Saya dilahirkan menjadi salah satu bagian dari suku terbesar di Indonesia yakni Suku Jawa. Kedua orang tua saya yang berasal dari Jawa Tengah dan Jawa Timur telah membuat darah Jawa mengalir di dalam diri ini. Apalagi saya juga tinggal di Kota Salatiga yang meskipun terkenal dengan sebutan "Indonesia Mini" saking majemuknya penduduk di kota kecil ini, tapi lingkungan saya tinggal masih didiami oleh mayoritas orang-orang Jawa  yang mau tak mau membuat nilai-nilai dan tradisi-tradisi Jawa masih terasa di aspek kehidupan saya. Yah, meskipun tidak sekuat dan seintens pengaruh ke-Jawa-an masyarakat di Surakarta, Jogjakarta atau pedesaan akan tetapi sedikit-sedikit beberapa tradisi Suku Jawa masih saya jalankan hingga detik ini. Salah satu tradisi dari beraneka ragam tradisi Suku Jawa yang sering saya lakukan adalah tradisi sinoman. Ada yang tahu apa itu Sinoman?

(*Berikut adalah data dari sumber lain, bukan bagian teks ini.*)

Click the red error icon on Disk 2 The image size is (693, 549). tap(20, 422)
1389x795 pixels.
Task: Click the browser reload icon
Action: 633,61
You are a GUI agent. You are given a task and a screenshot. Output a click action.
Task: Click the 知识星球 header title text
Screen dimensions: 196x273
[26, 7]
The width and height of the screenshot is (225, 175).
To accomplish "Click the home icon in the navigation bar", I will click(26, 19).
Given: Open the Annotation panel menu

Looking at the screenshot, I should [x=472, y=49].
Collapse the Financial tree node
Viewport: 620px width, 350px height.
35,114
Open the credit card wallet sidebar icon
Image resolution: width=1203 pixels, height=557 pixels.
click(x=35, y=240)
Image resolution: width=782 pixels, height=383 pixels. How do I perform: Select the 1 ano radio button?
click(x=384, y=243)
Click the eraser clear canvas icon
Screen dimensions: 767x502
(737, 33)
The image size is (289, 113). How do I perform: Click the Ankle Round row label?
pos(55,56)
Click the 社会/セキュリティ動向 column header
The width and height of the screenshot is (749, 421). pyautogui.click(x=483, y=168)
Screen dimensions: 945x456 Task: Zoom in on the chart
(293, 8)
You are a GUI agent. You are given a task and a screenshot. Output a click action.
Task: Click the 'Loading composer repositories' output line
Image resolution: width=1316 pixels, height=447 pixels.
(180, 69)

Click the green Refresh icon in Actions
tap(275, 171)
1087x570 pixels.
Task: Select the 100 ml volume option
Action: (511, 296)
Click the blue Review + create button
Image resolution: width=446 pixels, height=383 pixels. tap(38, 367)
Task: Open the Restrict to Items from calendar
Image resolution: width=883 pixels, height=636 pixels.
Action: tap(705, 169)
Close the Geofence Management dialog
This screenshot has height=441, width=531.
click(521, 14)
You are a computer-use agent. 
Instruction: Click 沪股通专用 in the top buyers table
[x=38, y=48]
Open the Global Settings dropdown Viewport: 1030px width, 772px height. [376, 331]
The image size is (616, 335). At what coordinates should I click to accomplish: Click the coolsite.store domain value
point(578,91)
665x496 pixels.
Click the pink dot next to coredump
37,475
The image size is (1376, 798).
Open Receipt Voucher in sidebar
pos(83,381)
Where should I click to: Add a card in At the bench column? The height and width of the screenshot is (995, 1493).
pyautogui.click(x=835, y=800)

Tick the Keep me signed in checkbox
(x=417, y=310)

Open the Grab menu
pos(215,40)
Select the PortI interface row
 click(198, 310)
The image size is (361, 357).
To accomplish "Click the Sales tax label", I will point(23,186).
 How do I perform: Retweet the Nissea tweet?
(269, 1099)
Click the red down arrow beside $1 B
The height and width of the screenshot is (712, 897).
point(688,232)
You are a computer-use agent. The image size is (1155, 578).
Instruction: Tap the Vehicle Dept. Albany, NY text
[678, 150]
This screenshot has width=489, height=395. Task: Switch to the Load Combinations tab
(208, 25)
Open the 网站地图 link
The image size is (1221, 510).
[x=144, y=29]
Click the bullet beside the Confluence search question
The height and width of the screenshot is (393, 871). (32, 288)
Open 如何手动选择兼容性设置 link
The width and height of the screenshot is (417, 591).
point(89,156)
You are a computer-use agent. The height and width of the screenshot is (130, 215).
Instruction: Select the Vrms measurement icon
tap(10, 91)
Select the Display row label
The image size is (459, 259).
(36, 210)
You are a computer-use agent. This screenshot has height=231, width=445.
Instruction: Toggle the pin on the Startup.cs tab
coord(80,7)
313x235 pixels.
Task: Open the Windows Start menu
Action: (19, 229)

Pada dasarnya sinoman sebenarnya merupakan salah satu bentuk dari budaya Jawa yang sangat mendasar yakni gotong royong. Sinoman adalah sebutan bagi orang-orang yang menjadi juru laden atau orang-orang yang melayani para tamu manakala ada hajatan (acara besar seperti pernikahan atau khitanan) yang tengah dilakukan oleh tetangga atau  apabila tengah ada acara di kampung (halal bihalal, tujuhbelasan, dsb). Kegiatan ini biasanya dilakukan oleh para pemuda dan pemudi desa meskipun terkadang para orang tua juga ikut membantu. Pekerjaan para sinoman benar-benar bagaikan pramusaji, manakala hidangan telah selesai dipersiapkan para sinoman harus segera bergerak untuk membagikan hidangan tersebut ke para tamu satu per satu lalu setelah para tamu selesai menyantap hidangan para sinoman pun bergerak kembali dengan mengambil piring, gelas ataupun mangkok yang ditinggalkan oleh para tamu dan segera diberikan kepada para tukang cuci piring. Hap hap hap semua tamu harus terlayani dengan baik dan tidak boleh ada tumpukan piring kotor di sekitar tempat hajatan.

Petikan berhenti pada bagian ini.